> [Work instructions]
Reproduce the lines of the material below, starting at the line containing "Task: Tap the LDK11.5帖 label" and ending at the line containing "Action: 203,246".
# START OF Information given
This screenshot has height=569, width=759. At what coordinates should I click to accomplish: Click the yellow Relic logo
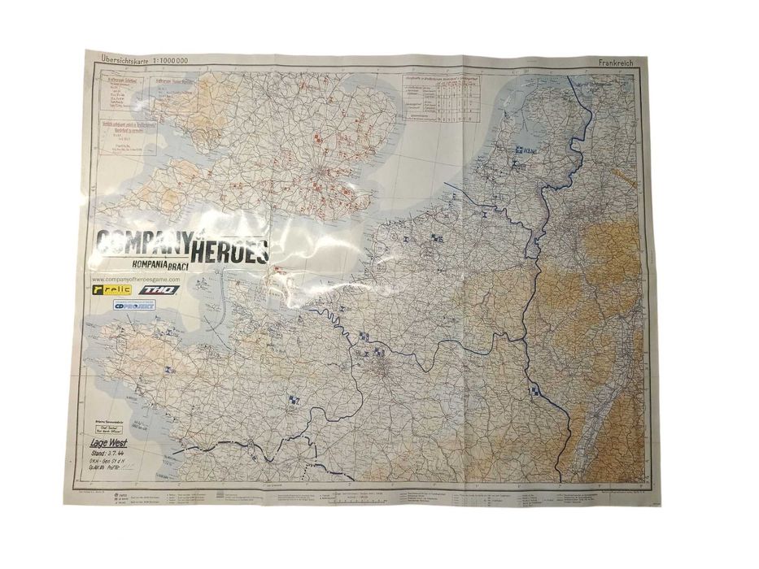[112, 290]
# END OF Information given
# START OF Information given
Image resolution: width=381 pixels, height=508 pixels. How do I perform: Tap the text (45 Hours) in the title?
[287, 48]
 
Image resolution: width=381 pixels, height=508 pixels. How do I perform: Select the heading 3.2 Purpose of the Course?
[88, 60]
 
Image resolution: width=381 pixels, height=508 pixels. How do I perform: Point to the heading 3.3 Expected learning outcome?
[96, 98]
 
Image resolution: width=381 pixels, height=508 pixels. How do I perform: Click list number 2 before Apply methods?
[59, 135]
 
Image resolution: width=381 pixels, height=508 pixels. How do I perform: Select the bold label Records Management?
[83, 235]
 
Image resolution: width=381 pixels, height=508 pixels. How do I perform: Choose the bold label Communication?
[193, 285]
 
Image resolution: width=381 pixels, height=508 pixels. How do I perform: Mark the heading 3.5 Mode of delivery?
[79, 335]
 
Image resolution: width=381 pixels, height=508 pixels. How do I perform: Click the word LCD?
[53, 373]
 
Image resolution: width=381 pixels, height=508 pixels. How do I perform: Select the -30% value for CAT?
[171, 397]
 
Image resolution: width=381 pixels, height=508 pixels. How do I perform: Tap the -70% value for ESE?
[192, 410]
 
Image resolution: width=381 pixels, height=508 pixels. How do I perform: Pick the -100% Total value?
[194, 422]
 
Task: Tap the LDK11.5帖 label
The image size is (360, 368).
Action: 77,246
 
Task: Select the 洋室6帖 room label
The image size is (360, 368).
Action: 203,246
# END OF Information given
> [Written reply]
Task: Tap the LDK11.5帖 label
The image size is (360, 368).
Action: 77,246
 
Task: Select the 洋室6帖 room label
The image size is (360, 368).
Action: 203,246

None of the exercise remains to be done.